Previous studies have aimed to determine, whether activity in area LIP encodes target distance or saccade amplitude. Results have been controversial. Platt and Glimcher (1998) argued that it is saccade amplitude which is encoded by LIP activity. The authors used a Gaussian model to fit the responses of all LIP neurons during delayed saccades to multiple targets. Similar to our current approach, they grouped neural activity by either target location or saccade amplitude. This approach, as described above, relies on the fact that saccade amplitudes for identical target distances vary on a trial by trial basis. Like in our current study, Platt, and Glimcher used this natural variability in end point scatter to distinguish the two parameters.

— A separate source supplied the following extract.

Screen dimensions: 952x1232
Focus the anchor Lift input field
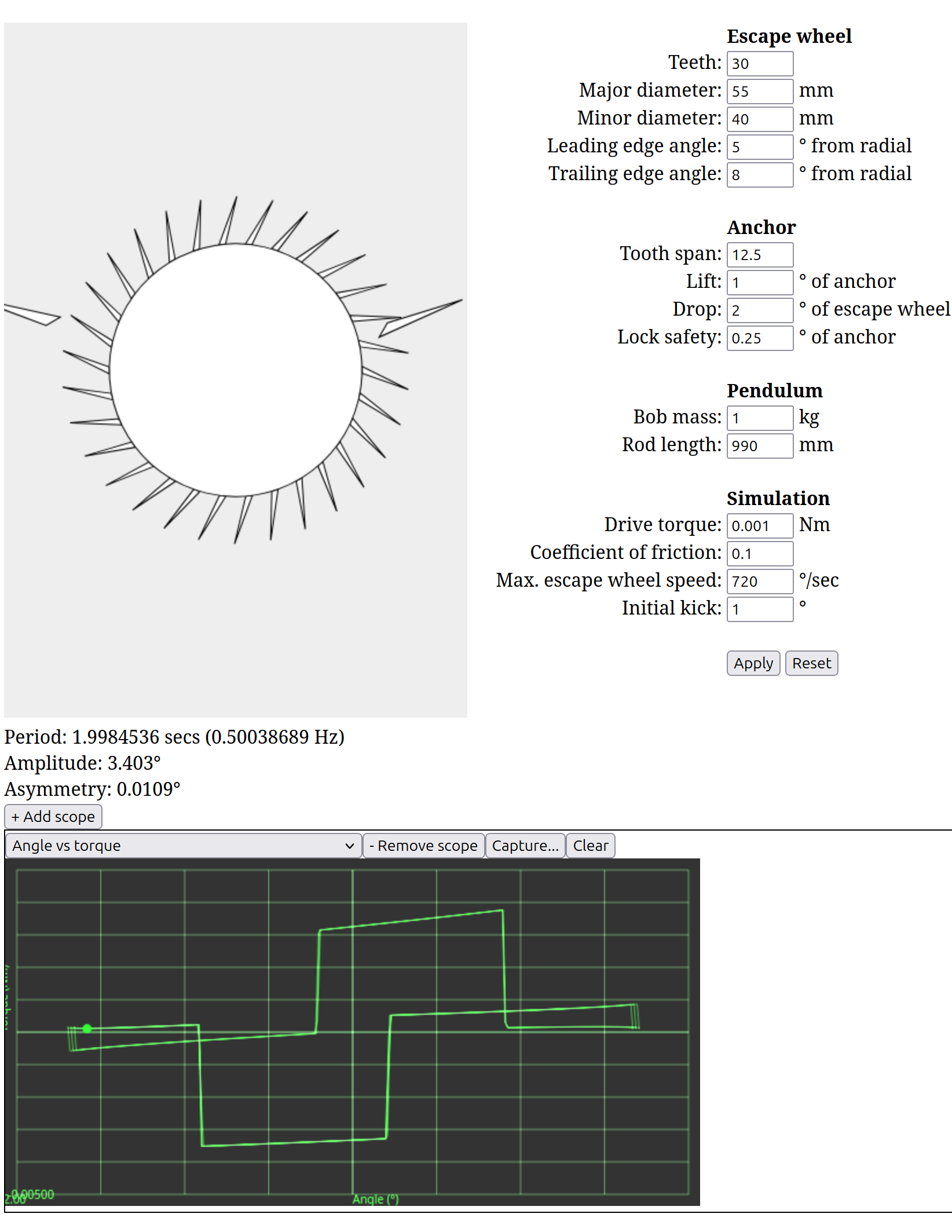click(x=759, y=283)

The authors found that a Gaussian model fitted to the data accounted for slightly more response variance when based on saccade amplitude rather than on target distance.

Steenrod et al. (2013) also employed a memory saccade paradigm and found the opposite, i.e., that it is target distance but not saccade amplitude, which is encoded in macaque area LIP. Importantly, these authors separated the two parameters, i.e., target distance and saccade amplitude, by massive saccadic adaptation. In such an experimental setting, over the course of dozens of trials, the saccade target gets systematically displaced at saccade onset (for visually guided saccades) or at the end of a saccade (for memory guided saccade), thereby inducing a change in the gain of the oculomotor system. Steenrod and colleagues found that under saccadic adaptation the response profiles were unchanged as a function of target location. They concluded that neurons in LIP represent target distance, but not saccade amplitude. Importantly, both studies (Platt and Glimcher, 1998; Steenrod et al., 2013) differed from our current approach: while in the studies of Platt and Glimcher as well as Steenrod and colleagues, monkeys had to perform memory guided saccades, monkeys in our study performed visually guided saccades (for the above mentioned reasons). These memory periods in the other two studies, in principal, would have allowed for ongoing signal processing, be it e.g., a shift of an attentional spotlight or the shift of the intention to make a saccade. It is not clear from the above mentioned studies if such computations had taken place or not. In addition, in the study of Steenrod and colleagues, the employed paradigm massively changed the gain of the oculomotor system. The neural basis of these changes are as yet barely understood. They might or might not interfere with ongoing computations in area LIP. In any case: we aimed to avoid such potential interference resulting from a memory period by choosing for a visually guided saccade paradigm.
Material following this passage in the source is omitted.